La terra abbraccia i morti sotto di sé e sopporta il peso dei vivi che la calpestano.

Essa offre nutrimento per i viventi e dolce riposo per coloro che non ci sono più.

Ad essa sono ancorata: unica certezza di un'esistenza cangiante, perennemente oscillante tra vita e morte.

Potessi almeno morire..! La vita che avevo l'ho persa per sempre; quella che ora possiedo per sei mesi all'anno ne è solo un pallido ricordo.

Eppure, non riesco a staccarmene, proprio come non sopporterei di sottrarmi all'abbraccio di mia madre.

Io la desidero la morte... ma la temo.

Perché? A parte il tuo tormento, che hai da perdere?, sembrano sospirare le ultime foglie strenuamente aggrappate ai rami degli alberi.

Come posso io conoscere la pace, essere in continuo divenire, intrappolato in un eterno ciclo di morte e rinascita?

Ciò che porto nel cuore non è né morte né vita; è un grido silenzioso, un pianto senza lacrime.

E quando, inesorabile, la mano fredda del mio sposo si poserà su di me, non potrò fare altro che seguirlo nel suo regno di ombre e lamenti.

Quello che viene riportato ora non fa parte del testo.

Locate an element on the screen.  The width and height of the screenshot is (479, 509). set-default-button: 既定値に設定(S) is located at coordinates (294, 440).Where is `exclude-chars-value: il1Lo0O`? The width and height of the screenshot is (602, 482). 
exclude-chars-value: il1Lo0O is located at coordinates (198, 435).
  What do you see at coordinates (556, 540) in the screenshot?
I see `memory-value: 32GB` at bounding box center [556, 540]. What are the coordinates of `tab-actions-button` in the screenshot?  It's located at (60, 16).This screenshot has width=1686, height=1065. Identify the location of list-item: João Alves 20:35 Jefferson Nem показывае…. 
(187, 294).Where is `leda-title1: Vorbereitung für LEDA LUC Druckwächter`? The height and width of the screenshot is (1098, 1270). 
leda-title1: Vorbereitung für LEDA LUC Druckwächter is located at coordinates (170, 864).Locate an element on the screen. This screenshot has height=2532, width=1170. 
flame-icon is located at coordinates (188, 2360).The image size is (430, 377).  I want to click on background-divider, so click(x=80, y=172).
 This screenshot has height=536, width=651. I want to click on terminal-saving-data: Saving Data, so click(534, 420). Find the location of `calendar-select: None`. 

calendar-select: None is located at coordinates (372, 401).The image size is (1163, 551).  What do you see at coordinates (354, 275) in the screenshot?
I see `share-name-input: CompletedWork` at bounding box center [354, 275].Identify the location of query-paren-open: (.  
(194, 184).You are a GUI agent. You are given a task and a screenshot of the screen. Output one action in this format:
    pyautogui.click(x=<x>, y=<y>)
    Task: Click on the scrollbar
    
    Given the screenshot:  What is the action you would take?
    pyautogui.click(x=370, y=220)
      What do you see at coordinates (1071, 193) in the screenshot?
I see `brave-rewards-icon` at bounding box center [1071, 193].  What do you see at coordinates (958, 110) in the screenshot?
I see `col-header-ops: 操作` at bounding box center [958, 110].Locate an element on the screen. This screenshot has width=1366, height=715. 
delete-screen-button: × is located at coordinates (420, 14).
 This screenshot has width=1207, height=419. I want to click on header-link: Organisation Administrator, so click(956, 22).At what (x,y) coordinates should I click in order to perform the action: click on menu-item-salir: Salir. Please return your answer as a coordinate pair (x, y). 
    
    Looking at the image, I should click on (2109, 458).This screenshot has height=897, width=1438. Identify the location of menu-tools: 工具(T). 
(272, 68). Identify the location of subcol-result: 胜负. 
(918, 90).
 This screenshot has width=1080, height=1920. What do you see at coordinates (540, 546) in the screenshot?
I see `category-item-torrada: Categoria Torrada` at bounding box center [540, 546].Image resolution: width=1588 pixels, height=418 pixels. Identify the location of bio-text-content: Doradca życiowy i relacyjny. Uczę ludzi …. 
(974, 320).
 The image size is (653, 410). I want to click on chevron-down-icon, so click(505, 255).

Ancora e ancora, contemplerò la sua sfuggente figura, tentando invano di delinearne i contorni, le espressioni, di afferrarne l'essenza più profonda.

Questo è il mio destino: l'eternità porta con sé una condanna senza fine, senza speranza.

Guardatemi, figli di Zeus: io sono la fanciulla dei morti, flebile luce nell'Oltremondo.

Sono colei che presidia l'estremo orizzonte, colei attraverso cui la Terra respira; un debole, sordo battito che accompagna le vite di tutti gli uomini.